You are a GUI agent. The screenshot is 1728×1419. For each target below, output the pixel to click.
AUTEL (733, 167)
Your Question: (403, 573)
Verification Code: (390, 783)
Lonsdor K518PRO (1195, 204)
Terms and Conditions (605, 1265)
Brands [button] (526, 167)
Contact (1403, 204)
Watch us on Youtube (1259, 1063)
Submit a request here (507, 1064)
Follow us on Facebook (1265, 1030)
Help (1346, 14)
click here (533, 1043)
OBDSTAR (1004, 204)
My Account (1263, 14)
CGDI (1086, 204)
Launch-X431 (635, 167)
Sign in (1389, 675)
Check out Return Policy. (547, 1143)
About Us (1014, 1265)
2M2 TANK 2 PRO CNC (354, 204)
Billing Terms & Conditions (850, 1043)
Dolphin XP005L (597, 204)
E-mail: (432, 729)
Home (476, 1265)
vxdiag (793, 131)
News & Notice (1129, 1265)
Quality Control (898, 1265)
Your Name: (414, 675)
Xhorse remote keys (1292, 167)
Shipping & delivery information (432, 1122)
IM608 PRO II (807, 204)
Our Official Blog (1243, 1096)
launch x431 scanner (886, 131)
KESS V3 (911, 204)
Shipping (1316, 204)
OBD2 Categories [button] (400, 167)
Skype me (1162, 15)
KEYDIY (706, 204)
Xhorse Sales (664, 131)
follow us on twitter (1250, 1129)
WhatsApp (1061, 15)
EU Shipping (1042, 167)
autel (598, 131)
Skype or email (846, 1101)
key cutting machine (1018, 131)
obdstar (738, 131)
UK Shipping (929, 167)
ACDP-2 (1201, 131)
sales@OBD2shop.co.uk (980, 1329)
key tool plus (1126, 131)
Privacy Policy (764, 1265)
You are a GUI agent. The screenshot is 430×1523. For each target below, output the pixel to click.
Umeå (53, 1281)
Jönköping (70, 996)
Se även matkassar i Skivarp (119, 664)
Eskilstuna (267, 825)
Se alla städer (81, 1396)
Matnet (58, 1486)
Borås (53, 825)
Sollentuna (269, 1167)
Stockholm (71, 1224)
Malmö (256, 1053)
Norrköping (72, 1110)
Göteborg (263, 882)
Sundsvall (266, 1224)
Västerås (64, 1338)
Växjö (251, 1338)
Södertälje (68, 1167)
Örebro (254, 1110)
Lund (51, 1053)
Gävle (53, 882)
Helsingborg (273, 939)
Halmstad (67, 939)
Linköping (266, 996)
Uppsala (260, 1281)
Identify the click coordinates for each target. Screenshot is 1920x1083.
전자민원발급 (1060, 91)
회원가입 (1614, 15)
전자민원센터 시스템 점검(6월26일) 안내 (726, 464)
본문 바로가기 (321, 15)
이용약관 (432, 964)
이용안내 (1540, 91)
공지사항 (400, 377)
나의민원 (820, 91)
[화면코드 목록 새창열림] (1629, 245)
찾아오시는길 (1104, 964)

- - -

-- WHAT NEEDS TO BE DONE --
From the entries above, collect every line with the string "output" in it.

-- TASK RESULT --
You are a GUI agent. The screenshot is 1728×1419. For each target below, output the pixel to click.
You are a GUI agent. The screenshot is 430×1523. For each target below, output the pixel to click.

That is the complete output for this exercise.